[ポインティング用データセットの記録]
============================================================

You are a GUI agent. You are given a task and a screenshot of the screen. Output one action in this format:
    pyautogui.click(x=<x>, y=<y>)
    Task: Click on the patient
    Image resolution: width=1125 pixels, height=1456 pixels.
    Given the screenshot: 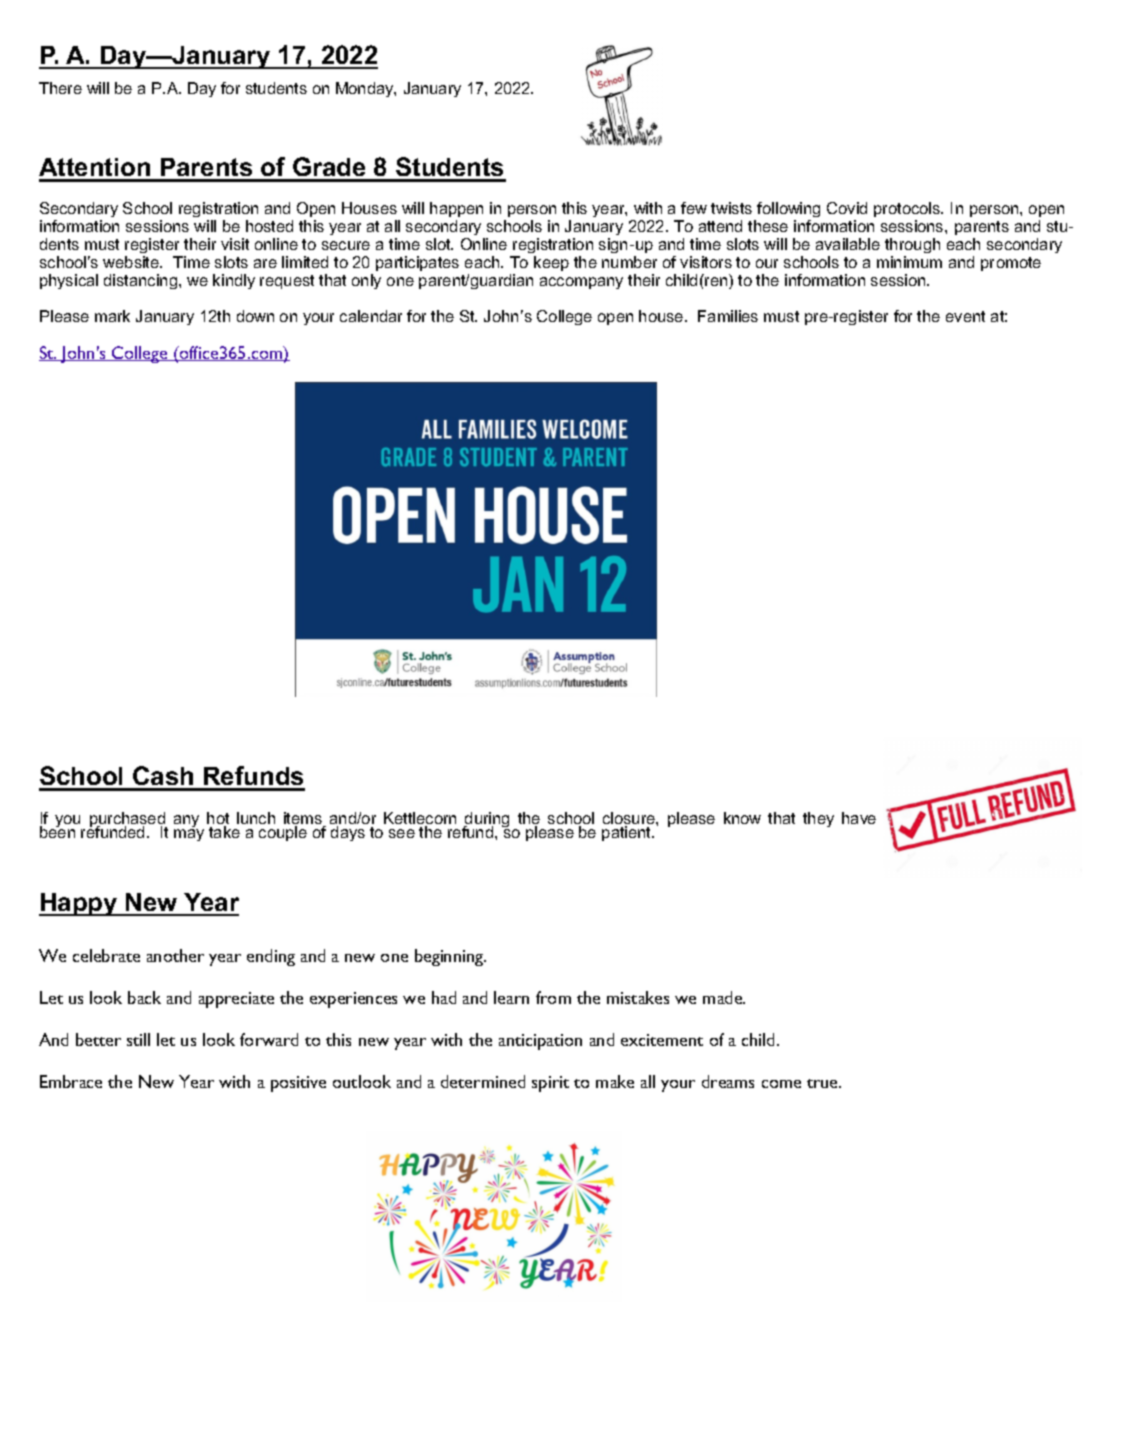 What is the action you would take?
    pyautogui.click(x=628, y=833)
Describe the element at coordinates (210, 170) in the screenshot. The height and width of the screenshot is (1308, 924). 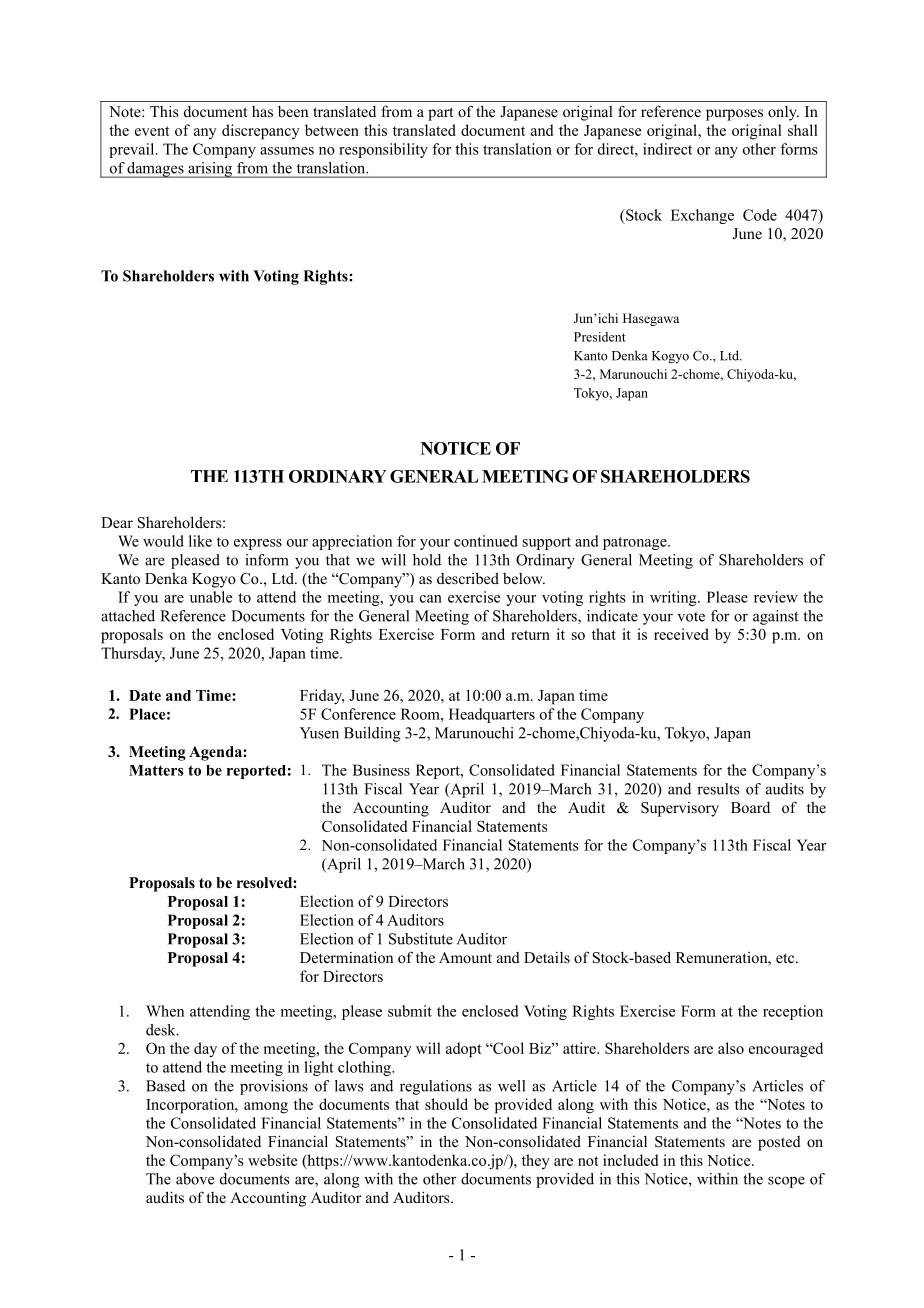
I see `arising` at that location.
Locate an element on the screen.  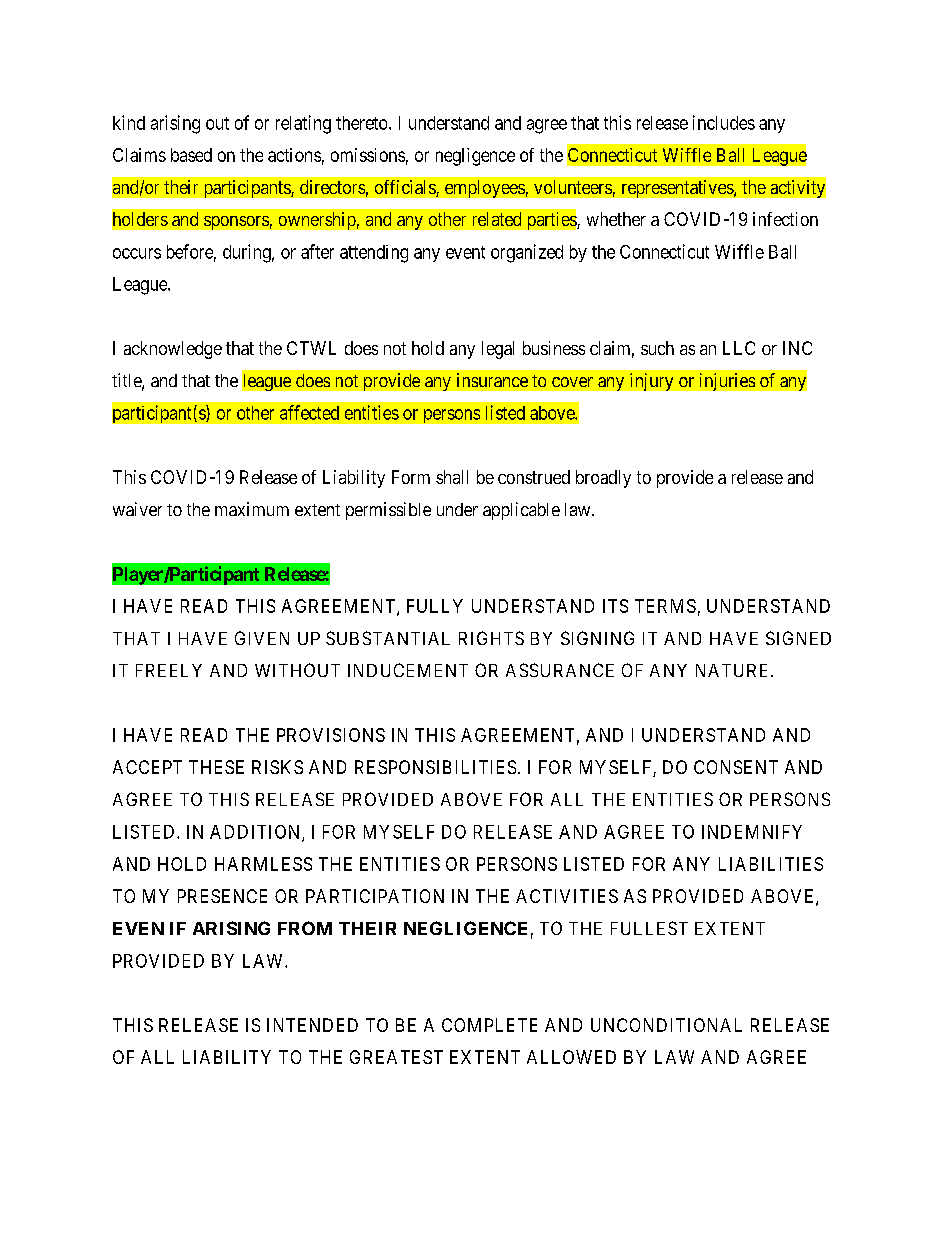
COMPLETE is located at coordinates (489, 1025).
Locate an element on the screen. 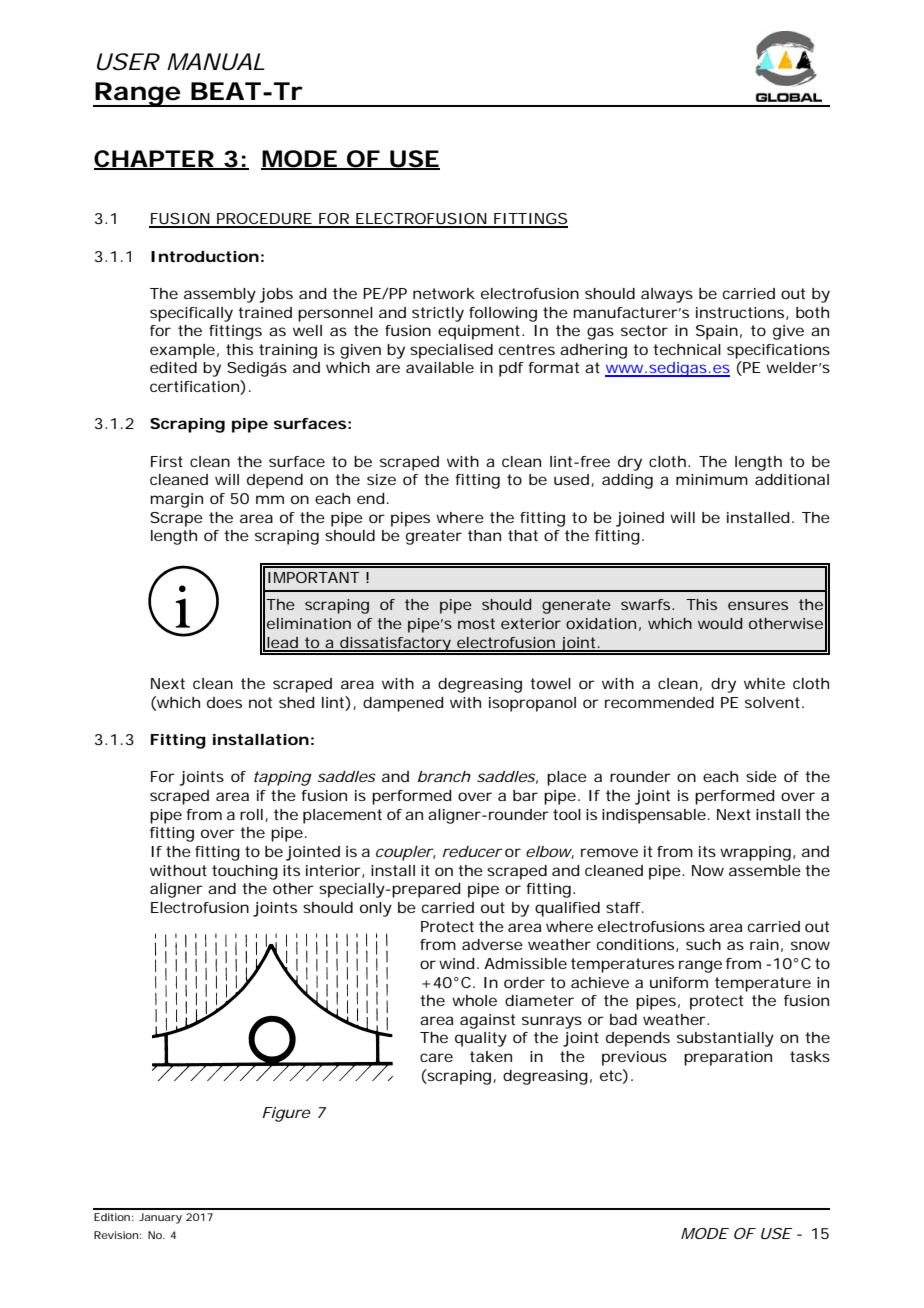 The width and height of the screenshot is (924, 1308). Spain is located at coordinates (717, 332).
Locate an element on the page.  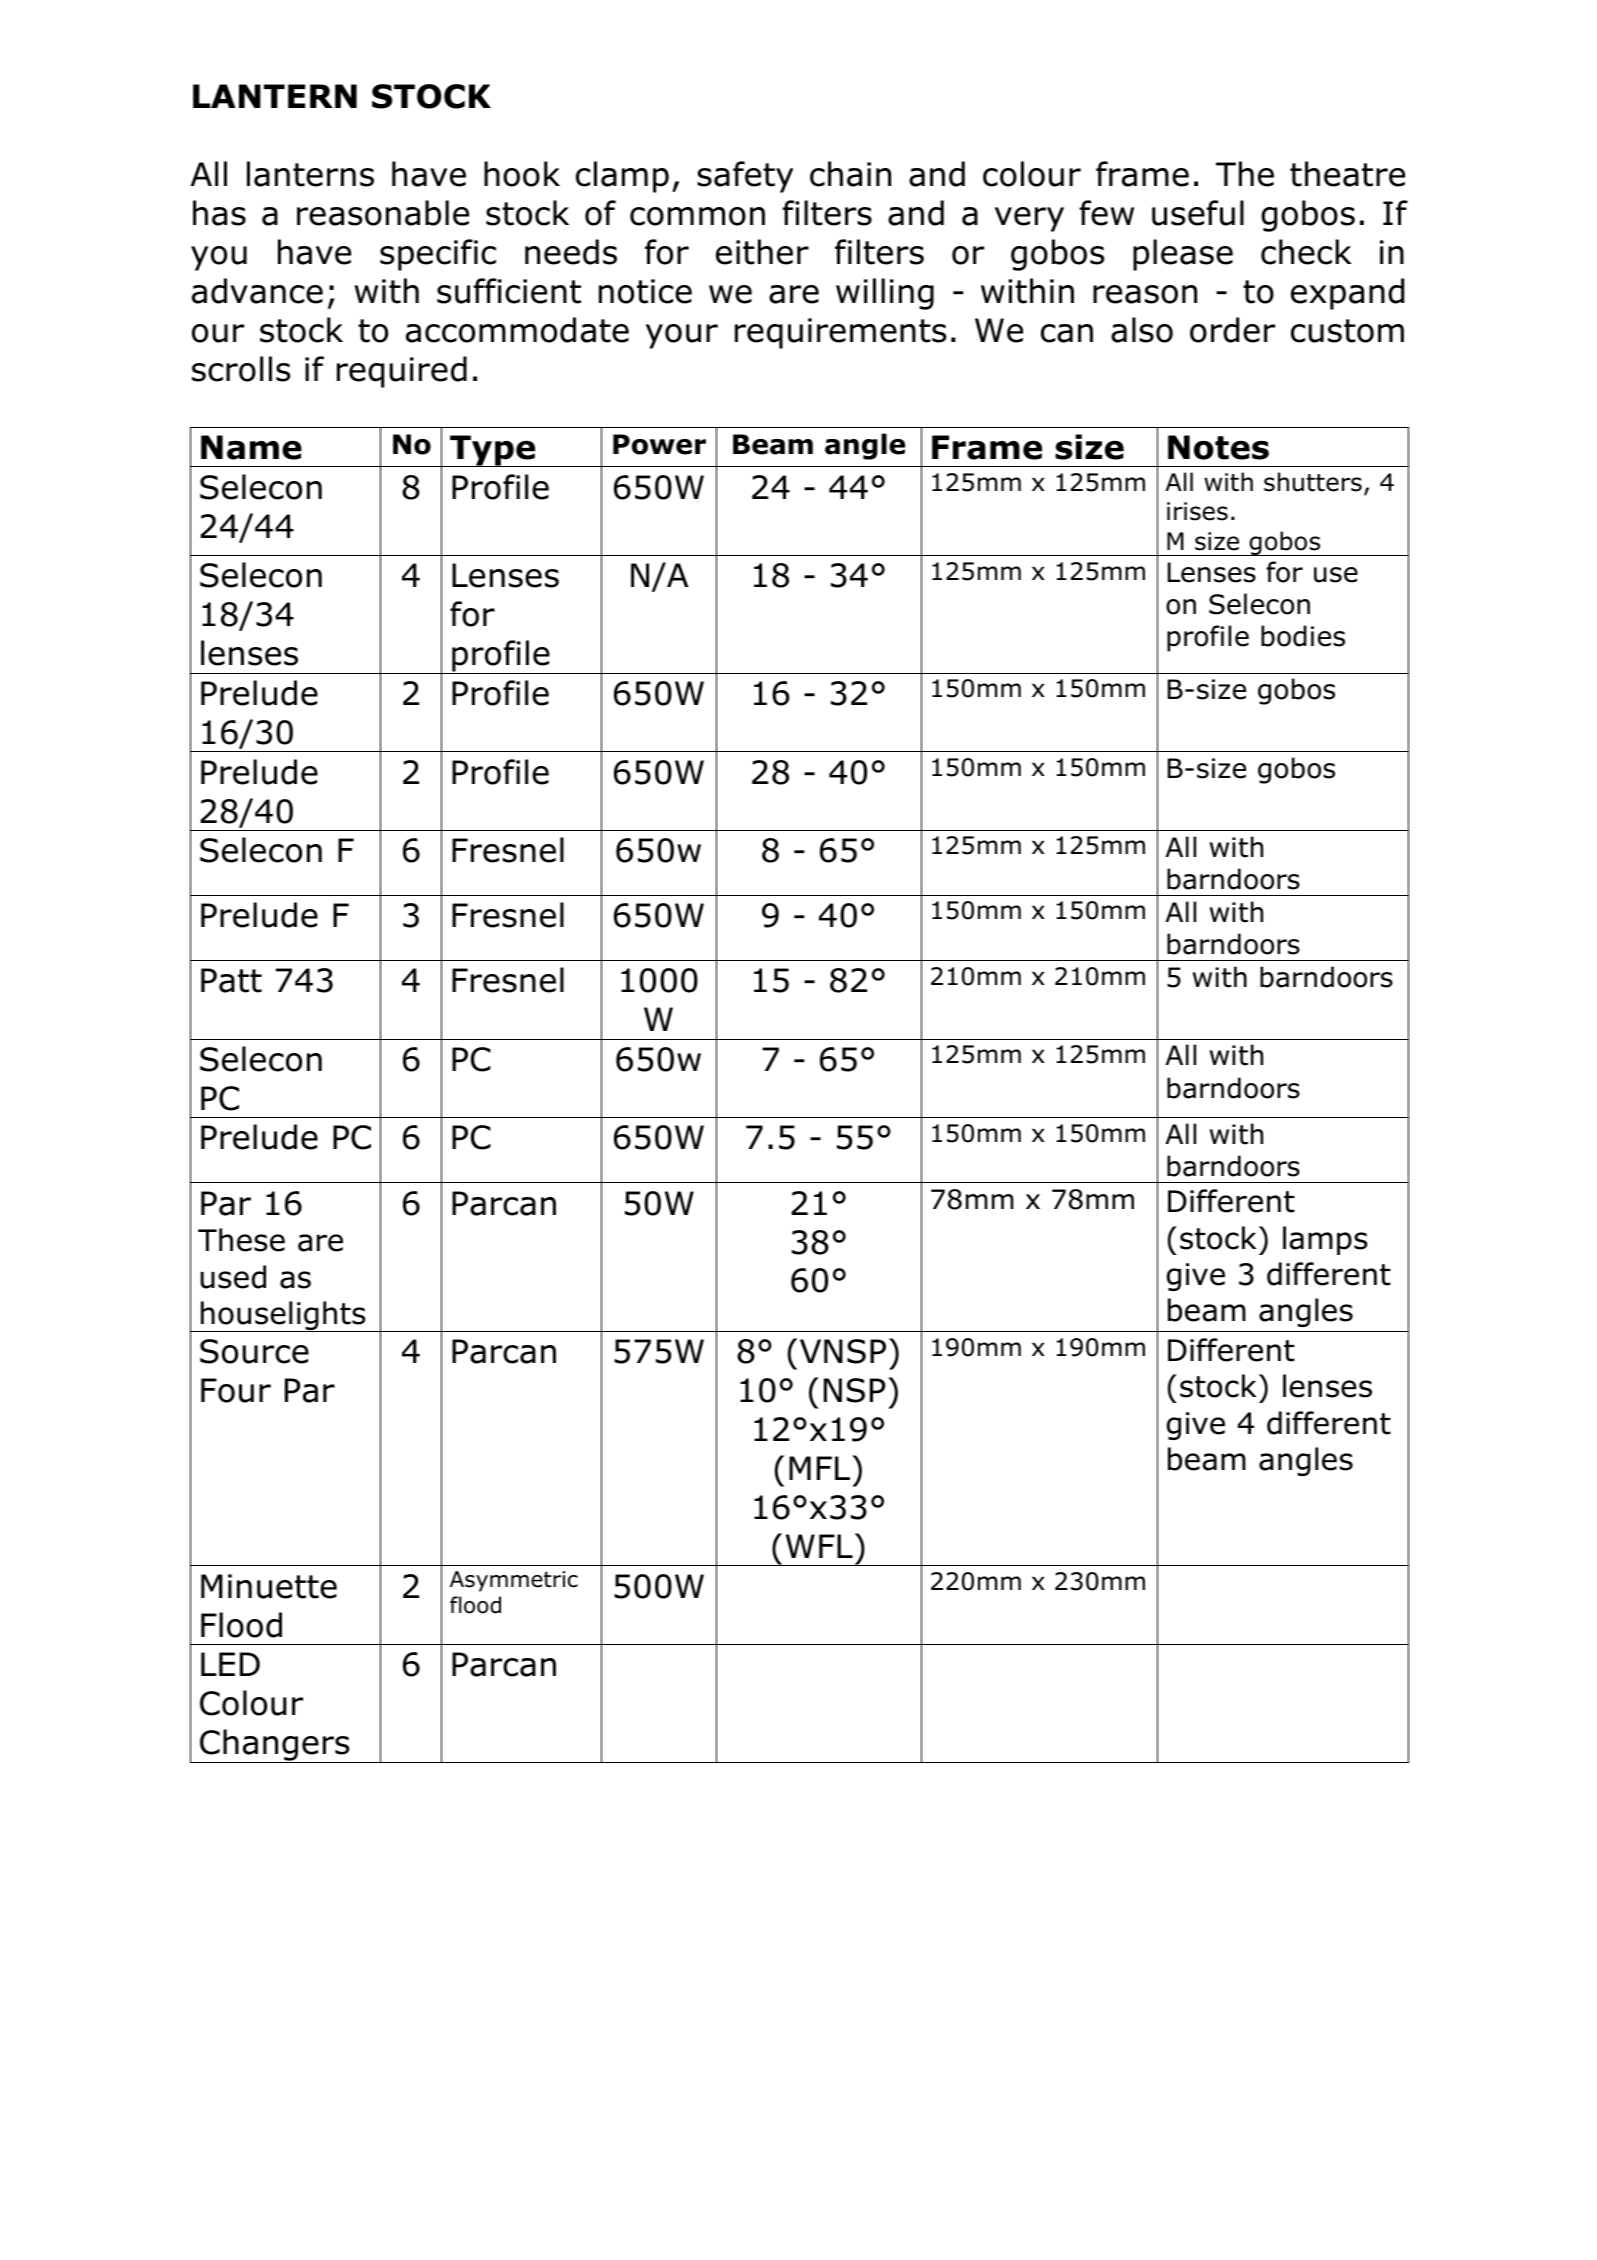
Four is located at coordinates (236, 1390).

============================================================

問題の詳細: 上の記録のうち、「Describe the element」を含む行から始め、「COMPLETE is located」を含む行まで(両端を含む)を一字一句変えずに書き出してください。画像は出力に含めないでください。

返答:
Describe the element at coordinates (210, 170) in the screenshot. The height and width of the screenshot is (1308, 924). 
I see `arising` at that location.
Locate an element on the screen.  
COMPLETE is located at coordinates (489, 1025).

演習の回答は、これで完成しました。